Additional structures on the site may have served as residences or meeting halls, or filled secular purposes. All of the buildings on the site are constructed from local stone, and are mortared with lime and mud.
History of Takht Bahi
The monastic complex likely was founded in the early 1st Century BC. Despite numerous invasions into the area, Takht Bhai's hilltop location seems to have protected it from destruction, unlike many comparable early Buddhist monastic complexes. The complex was occupied continuously until the modern era, when charitable funding for the site ended. Archaeologists have divided the history of the complex at Takht Bhai into four periods, beginning in the 1st Century BCE. This first era continued until the 2nd Century CE, and is associated with the Kushan king Kanishka, as well as early Parthian and later Kushana king. The second construction period, which included the creation of the Stupa Court and assembly hall, took place during the 3rd and 4th Centuries CE. A third construction period, associated with the later Kushan dynasty and the Kidara Kushana rulers, occurred during the 4th and 5th centuries. The final construction period, which saw the creation of the so-called Tantric complex, took place in the 6th and 7th Centuries CE, and was overseen by invading Hun rulers.
The first modern historical reference to these ruins was made in 1836 by the French Officer, the Buddhist remains are in a village named Mazdoorabad.
Explorations and excavations on this site began in 1864. A significant number of objects from the site can be found in the British Museum. The site underwent a major restoration in the 1920s.

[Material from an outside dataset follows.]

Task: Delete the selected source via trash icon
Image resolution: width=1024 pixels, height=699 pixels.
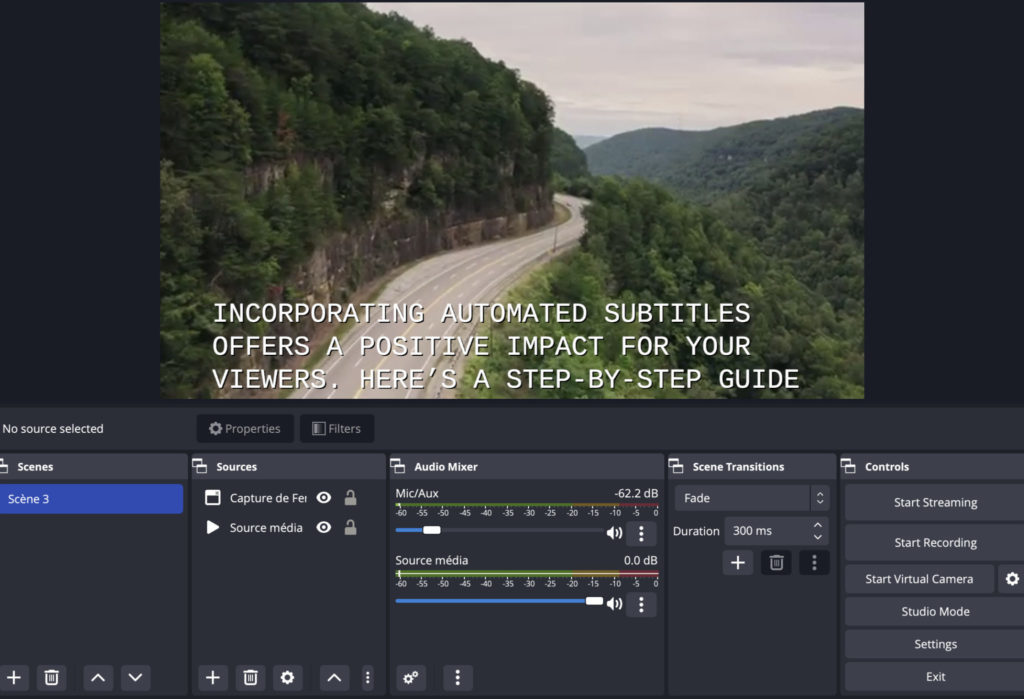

The villages of Thordher (Old name Said Ghani Kalae), Lund Khwar, Sher Garh, Sarop shah, Sehri-Bahlol, Pathai, Mazdoorabad, Fazl-e-abad, Gangai, Hathian, Jalala, Pirsaddi and Takkar are other historical places in the vicinity of Takht-Bhai. The most historical location in the era is Sehri Bahlol. This Buddhist monastery is situated on Malakand Road. The word "Sehri-Bahlol" has been explained by various people in different ways. Local people claim that this is a Hindko word meaning "Sir Bahlol", a prominent political and religious leader of the area. However, the name is not as old as the village of Sehri-Bahlol.

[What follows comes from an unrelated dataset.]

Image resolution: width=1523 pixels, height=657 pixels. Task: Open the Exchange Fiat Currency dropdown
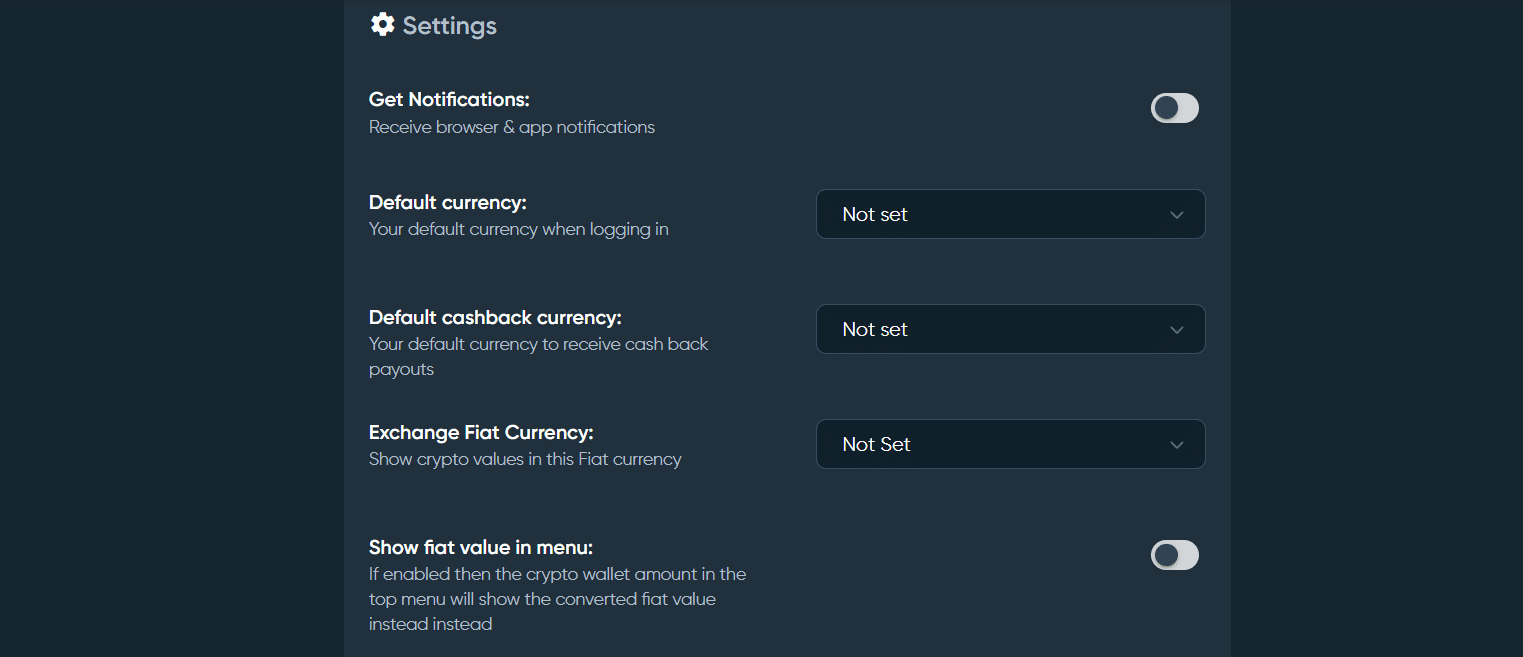click(1010, 444)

Meager economic conditions, poor educational facilities, and the nefarious effect of dealers of antiquities often result in severe hazard for the proper preservation of archaeological heritage in minor, less controlled sites. Sardar Ali Takkar, a well known Pashto singer, was born in the village of Takkar, similarly, Hussain ahmad sadiq, a prominent pashto language poet, was also born in Mazdoorabad, the village of takht bhai.